LookoutEquipmentAnalysis¶
- class src.lookoutequipment.evaluation.LookoutEquipmentAnalysis(model_name, tags_df)¶
A class to manage Lookout for Equipment result analysis
- model_name¶
the name of the Lookout for Equipment trained model
- Type
string
- predicted_ranges¶
a Pandas dataframe with the predicted anomaly ranges listed in chronological order with a Start and End columns
- Type
pandas.DataFrame
- labelled_ranges¶
A Pandas dataframe with the labelled anomaly ranges listed in chronological order with a Start and End columns
- Type
pandas.DataFrame
- df_list¶
A list with each time series into a dataframe
- Type
list of pandas.DataFrame
Methods
__init__
(model_name, tags_df)Create a new analysis for a Lookout for Equipment model.
compute_histograms
([index_normal, …])This method loops through each signal and computes two distributions of the values in the time series: one for all the anomalies found in the evaluation period and another one with all the normal values found in the same period.
get_labels
([labels_fname])Get the labelled ranges as provided to the model before training
Get the anomaly ranges predicted by the current model
get_ranked_list
([max_signals])Returns the list of signals with computed rank.
plot_histograms
([nb_cols, max_plots])Once the histograms are computed, we can plot the top N by decreasing ranking distance.
plot_histograms_v2
(custom_ranking[, …])plot_signals
([nb_cols, max_plots])Once the histograms are computed, we can plot the top N signals by decreasing ranking distance.
set_time_periods
(evaluation_start, …)Set the time period of analysis
- __init__(model_name, tags_df)¶
Create a new analysis for a Lookout for Equipment model.
- Parameters
model_name (string) – The name of the Lookout for Equipment trained model
tags_df (pandas.DataFrame) – A dataframe containing all the signals, indexed by time
region_name (string) – Name of the AWS region from where the service is called.
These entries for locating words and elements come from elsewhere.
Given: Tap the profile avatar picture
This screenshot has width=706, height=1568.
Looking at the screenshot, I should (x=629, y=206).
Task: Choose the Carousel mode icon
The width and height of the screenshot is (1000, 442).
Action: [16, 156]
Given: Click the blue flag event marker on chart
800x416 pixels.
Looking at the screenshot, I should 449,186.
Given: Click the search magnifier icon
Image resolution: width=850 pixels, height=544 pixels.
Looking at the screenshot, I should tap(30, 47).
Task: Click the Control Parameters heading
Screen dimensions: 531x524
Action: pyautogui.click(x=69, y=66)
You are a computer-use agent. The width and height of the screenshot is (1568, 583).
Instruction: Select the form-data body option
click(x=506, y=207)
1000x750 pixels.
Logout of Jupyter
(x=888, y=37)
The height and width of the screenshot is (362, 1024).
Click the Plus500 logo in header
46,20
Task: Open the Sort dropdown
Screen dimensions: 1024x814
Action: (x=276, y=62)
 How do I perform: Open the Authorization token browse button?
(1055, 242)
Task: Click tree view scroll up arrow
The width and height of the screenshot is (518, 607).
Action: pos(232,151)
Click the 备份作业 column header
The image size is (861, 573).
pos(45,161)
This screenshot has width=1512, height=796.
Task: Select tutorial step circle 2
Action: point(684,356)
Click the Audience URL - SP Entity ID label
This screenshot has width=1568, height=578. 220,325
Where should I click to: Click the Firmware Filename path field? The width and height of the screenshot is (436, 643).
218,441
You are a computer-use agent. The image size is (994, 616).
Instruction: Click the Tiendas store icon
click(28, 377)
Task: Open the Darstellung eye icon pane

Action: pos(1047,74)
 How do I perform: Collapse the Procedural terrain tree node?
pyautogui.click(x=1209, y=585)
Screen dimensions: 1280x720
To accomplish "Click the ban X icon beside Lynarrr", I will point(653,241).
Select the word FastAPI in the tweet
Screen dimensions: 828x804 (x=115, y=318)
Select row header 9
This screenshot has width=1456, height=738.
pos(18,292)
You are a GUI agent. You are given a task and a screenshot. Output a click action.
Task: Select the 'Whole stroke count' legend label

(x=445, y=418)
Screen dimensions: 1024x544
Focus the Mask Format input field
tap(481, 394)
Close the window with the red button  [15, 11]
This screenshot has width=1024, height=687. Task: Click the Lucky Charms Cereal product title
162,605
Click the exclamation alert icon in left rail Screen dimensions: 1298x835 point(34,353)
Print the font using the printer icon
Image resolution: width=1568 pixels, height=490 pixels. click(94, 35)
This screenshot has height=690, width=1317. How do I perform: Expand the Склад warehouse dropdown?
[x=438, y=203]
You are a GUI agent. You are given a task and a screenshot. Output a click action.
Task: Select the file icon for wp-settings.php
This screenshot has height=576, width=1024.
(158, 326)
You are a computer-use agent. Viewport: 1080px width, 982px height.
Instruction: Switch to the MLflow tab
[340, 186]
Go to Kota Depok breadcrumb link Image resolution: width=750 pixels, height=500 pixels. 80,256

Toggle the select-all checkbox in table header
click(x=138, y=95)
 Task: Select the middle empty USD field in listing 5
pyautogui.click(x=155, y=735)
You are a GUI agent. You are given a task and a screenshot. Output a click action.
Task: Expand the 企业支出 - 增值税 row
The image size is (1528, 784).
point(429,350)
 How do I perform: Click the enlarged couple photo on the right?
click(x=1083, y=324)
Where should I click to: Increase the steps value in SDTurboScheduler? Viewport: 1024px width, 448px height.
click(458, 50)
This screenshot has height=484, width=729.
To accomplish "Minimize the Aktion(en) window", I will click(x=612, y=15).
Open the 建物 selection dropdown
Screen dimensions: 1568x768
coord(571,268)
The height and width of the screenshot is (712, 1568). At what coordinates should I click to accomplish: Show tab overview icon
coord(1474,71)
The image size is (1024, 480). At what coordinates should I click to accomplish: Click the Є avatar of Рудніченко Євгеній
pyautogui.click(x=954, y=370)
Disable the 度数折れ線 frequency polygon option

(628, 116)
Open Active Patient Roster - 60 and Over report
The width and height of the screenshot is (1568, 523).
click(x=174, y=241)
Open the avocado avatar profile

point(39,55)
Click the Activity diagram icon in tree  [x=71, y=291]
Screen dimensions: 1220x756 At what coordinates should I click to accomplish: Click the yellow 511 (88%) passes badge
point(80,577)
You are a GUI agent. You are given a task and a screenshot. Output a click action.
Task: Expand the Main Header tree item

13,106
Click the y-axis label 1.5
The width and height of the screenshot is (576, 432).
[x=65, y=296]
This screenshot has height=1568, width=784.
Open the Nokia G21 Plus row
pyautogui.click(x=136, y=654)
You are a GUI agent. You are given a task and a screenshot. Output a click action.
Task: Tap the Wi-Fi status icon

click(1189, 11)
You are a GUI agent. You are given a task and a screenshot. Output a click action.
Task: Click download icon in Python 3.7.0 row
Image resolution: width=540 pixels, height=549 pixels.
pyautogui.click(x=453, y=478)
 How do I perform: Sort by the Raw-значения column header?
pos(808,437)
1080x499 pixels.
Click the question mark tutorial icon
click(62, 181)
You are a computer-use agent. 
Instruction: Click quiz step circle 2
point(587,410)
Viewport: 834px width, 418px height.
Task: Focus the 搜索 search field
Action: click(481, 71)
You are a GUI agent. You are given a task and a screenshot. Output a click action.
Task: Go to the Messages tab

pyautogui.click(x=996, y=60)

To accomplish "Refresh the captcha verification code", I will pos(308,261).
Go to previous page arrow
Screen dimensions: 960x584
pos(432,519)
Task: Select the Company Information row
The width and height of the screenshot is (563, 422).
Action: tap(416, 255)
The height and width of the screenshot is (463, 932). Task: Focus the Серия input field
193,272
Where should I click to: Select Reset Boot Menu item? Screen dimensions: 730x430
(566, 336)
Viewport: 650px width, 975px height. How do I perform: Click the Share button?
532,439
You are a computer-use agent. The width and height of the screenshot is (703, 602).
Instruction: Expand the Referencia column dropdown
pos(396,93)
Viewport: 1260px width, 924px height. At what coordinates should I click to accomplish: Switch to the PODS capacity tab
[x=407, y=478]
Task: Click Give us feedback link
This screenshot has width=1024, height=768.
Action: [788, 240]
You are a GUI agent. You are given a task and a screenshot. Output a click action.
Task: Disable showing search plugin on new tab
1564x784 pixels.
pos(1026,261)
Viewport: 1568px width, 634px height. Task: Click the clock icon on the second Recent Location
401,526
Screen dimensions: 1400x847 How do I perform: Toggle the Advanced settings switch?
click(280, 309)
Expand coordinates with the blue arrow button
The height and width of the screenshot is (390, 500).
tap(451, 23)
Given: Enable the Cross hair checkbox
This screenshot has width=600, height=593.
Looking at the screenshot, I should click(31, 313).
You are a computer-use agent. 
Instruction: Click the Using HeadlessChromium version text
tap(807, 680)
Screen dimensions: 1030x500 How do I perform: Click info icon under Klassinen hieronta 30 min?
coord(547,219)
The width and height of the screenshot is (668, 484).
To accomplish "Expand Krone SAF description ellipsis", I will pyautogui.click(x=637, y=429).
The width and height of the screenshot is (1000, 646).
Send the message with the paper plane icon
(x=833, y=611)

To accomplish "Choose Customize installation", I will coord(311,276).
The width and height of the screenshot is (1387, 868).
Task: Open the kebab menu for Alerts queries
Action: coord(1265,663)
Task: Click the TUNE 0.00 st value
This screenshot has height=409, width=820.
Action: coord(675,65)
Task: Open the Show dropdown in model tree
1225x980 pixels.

- compute_histograms(index_normal=None, index_anomaly=None, num_bins=20)¶
This method loops through each signal and computes two distributions of the values in the time series: one for all the anomalies found in the evaluation period and another one with all the normal values found in the same period. It then computes the Wasserstein distance between these two histograms and then rank every signals based on this distance. The higher the distance, the more different a signal is when comparing anomalous and normal periods. This can orient the investigation of a subject matter expert towards the sensors and associated components.
- Parameters
index_normal (pandas.DateTimeIndex) – All the normal indices
index_anomaly (pandas.DateTimeIndex) – All the indices for anomalies
num_bins (integer) – Number of bins to use to build the distributions (default: 20)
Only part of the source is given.